Stored dataset items:
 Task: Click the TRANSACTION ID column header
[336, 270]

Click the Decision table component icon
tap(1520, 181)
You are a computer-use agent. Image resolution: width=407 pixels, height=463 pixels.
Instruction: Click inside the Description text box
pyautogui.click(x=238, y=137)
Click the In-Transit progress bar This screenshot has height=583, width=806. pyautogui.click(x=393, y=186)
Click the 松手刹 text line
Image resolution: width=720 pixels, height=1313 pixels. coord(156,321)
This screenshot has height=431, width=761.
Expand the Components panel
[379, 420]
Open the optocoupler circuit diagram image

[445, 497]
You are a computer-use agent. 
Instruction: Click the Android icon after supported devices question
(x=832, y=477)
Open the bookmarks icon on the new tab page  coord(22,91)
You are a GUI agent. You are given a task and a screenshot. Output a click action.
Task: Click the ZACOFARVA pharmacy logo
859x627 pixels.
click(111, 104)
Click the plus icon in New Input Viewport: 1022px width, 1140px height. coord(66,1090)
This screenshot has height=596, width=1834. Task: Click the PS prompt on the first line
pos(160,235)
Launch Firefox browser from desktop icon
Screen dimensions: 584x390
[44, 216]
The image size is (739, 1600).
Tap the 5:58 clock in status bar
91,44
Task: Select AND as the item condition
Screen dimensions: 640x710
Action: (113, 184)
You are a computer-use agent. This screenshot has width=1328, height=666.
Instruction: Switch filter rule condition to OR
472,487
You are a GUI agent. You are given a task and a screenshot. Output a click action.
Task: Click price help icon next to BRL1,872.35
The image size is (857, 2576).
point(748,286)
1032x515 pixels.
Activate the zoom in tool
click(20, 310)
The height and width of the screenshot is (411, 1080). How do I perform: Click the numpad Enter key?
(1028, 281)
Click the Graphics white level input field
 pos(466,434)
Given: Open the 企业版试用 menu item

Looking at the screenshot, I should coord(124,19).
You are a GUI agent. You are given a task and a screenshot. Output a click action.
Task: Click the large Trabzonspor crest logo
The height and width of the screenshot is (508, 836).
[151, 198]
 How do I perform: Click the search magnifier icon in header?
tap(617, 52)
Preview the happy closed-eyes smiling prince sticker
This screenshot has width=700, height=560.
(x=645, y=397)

DIRECTIONS FOR THIS TASK:
Copy from the line with "Click the Graphics white level input field" to the final line of the records, inclusive, and add nothing else.

WORKED SOLUTION:
Click the Graphics white level input field
 pos(466,434)
Given: Open the 企业版试用 menu item

Looking at the screenshot, I should coord(124,19).
You are a GUI agent. You are given a task and a screenshot. Output a click action.
Task: Click the large Trabzonspor crest logo
The height and width of the screenshot is (508, 836).
[151, 198]
 How do I perform: Click the search magnifier icon in header?
tap(617, 52)
Preview the happy closed-eyes smiling prince sticker
This screenshot has width=700, height=560.
(x=645, y=397)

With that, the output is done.